# Work required:
Given the records that follow, return each one verbatim.

# Data section:
□ □ □ □ □

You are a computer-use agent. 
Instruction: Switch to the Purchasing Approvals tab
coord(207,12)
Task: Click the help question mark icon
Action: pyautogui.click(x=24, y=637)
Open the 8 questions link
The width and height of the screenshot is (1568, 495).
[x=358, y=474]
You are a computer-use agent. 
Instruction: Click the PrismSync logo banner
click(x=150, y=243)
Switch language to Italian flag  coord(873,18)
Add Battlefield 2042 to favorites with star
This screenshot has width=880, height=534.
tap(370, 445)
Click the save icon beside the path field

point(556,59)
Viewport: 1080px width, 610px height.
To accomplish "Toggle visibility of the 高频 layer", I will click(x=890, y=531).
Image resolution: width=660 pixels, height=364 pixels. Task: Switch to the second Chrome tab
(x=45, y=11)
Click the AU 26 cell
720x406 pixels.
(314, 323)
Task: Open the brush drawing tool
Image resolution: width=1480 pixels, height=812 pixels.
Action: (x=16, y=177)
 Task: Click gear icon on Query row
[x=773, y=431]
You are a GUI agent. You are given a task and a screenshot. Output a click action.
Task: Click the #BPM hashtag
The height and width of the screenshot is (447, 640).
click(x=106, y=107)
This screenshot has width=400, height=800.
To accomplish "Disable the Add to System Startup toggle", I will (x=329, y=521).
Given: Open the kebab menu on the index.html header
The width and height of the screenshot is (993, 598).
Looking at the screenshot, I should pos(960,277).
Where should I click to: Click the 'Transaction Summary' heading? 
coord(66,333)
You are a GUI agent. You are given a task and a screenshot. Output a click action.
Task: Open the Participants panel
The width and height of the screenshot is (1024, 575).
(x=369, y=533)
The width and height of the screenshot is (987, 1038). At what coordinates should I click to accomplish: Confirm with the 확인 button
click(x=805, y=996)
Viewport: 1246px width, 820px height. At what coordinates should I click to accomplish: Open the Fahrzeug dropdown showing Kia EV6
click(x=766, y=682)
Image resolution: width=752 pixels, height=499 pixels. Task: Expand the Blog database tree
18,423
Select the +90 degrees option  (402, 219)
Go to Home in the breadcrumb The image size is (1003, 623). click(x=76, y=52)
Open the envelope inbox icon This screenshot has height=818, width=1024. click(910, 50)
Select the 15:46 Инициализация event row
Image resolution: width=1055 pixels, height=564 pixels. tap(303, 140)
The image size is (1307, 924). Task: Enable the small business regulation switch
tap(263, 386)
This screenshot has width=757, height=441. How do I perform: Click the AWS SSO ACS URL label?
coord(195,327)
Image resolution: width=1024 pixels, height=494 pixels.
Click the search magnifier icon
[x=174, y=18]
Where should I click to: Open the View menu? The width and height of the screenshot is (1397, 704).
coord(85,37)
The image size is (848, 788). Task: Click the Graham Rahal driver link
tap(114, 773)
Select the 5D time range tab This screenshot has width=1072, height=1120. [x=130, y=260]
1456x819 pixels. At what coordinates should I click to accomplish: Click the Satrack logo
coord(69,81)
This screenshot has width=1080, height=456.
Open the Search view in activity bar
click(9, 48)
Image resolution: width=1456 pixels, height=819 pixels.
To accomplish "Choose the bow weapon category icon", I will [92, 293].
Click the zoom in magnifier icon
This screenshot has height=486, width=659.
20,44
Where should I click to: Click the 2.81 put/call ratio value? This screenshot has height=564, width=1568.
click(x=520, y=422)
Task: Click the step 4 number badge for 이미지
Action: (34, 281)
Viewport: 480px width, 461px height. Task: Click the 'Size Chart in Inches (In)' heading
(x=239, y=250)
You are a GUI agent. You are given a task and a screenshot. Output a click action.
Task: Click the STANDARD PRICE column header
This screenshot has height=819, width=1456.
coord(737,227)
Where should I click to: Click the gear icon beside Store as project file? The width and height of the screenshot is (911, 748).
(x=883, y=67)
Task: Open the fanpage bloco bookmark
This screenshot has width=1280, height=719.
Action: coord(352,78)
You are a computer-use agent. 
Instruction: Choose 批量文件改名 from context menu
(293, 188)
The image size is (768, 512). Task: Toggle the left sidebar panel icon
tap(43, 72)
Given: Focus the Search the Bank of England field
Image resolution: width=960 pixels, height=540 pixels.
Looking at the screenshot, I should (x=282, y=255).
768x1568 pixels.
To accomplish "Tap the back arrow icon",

□ □ □ □ □

# Result below:
You are a computer-use agent. 
Instruction: Switch to the Purchasing Approvals tab
coord(207,12)
Task: Click the help question mark icon
Action: pyautogui.click(x=24, y=637)
Open the 8 questions link
The width and height of the screenshot is (1568, 495).
[x=358, y=474]
You are a computer-use agent. 
Instruction: Click the PrismSync logo banner
click(x=150, y=243)
Switch language to Italian flag  coord(873,18)
Add Battlefield 2042 to favorites with star
This screenshot has width=880, height=534.
tap(370, 445)
Click the save icon beside the path field

point(556,59)
Viewport: 1080px width, 610px height.
To accomplish "Toggle visibility of the 高频 layer", I will click(x=890, y=531).
Image resolution: width=660 pixels, height=364 pixels. Task: Switch to the second Chrome tab
(x=45, y=11)
Click the AU 26 cell
720x406 pixels.
(314, 323)
Task: Open the brush drawing tool
Image resolution: width=1480 pixels, height=812 pixels.
Action: (x=16, y=177)
 Task: Click gear icon on Query row
[x=773, y=431]
You are a GUI agent. You are given a task and a screenshot. Output a click action.
Task: Click the #BPM hashtag
The height and width of the screenshot is (447, 640).
click(x=106, y=107)
This screenshot has width=400, height=800.
To accomplish "Disable the Add to System Startup toggle", I will (x=329, y=521).
Given: Open the kebab menu on the index.html header
The width and height of the screenshot is (993, 598).
Looking at the screenshot, I should pos(960,277).
Where should I click to: Click the 'Transaction Summary' heading? 
coord(66,333)
You are a GUI agent. You are given a task and a screenshot. Output a click action.
Task: Open the Participants panel
The width and height of the screenshot is (1024, 575).
(x=369, y=533)
The width and height of the screenshot is (987, 1038). At what coordinates should I click to accomplish: Confirm with the 확인 button
click(x=805, y=996)
Viewport: 1246px width, 820px height. At what coordinates should I click to accomplish: Open the Fahrzeug dropdown showing Kia EV6
click(x=766, y=682)
Image resolution: width=752 pixels, height=499 pixels. Task: Expand the Blog database tree
18,423
Select the +90 degrees option  (402, 219)
Go to Home in the breadcrumb The image size is (1003, 623). click(x=76, y=52)
Open the envelope inbox icon This screenshot has height=818, width=1024. click(910, 50)
Select the 15:46 Инициализация event row
Image resolution: width=1055 pixels, height=564 pixels. tap(303, 140)
The image size is (1307, 924). Task: Enable the small business regulation switch
tap(263, 386)
This screenshot has width=757, height=441. How do I perform: Click the AWS SSO ACS URL label?
coord(195,327)
Image resolution: width=1024 pixels, height=494 pixels.
Click the search magnifier icon
[x=174, y=18]
Where should I click to: Open the View menu? The width and height of the screenshot is (1397, 704).
coord(85,37)
The image size is (848, 788). Task: Click the Graham Rahal driver link
tap(114, 773)
Select the 5D time range tab This screenshot has width=1072, height=1120. [x=130, y=260]
1456x819 pixels. At what coordinates should I click to accomplish: Click the Satrack logo
coord(69,81)
This screenshot has width=1080, height=456.
Open the Search view in activity bar
click(9, 48)
Image resolution: width=1456 pixels, height=819 pixels.
To accomplish "Choose the bow weapon category icon", I will [92, 293].
Click the zoom in magnifier icon
This screenshot has height=486, width=659.
20,44
Where should I click to: Click the 2.81 put/call ratio value? This screenshot has height=564, width=1568.
click(x=520, y=422)
Task: Click the step 4 number badge for 이미지
Action: (34, 281)
Viewport: 480px width, 461px height. Task: Click the 'Size Chart in Inches (In)' heading
(x=239, y=250)
You are a GUI agent. You are given a task and a screenshot. Output a click action.
Task: Click the STANDARD PRICE column header
This screenshot has height=819, width=1456.
coord(737,227)
Where should I click to: Click the gear icon beside Store as project file? The width and height of the screenshot is (911, 748).
(x=883, y=67)
Task: Open the fanpage bloco bookmark
This screenshot has width=1280, height=719.
Action: coord(352,78)
You are a computer-use agent. 
Instruction: Choose 批量文件改名 from context menu
(293, 188)
The image size is (768, 512). Task: Toggle the left sidebar panel icon
tap(43, 72)
Given: Focus the Search the Bank of England field
Image resolution: width=960 pixels, height=540 pixels.
Looking at the screenshot, I should (x=282, y=255).
768x1568 pixels.
To accomplish "Tap the back arrow icon",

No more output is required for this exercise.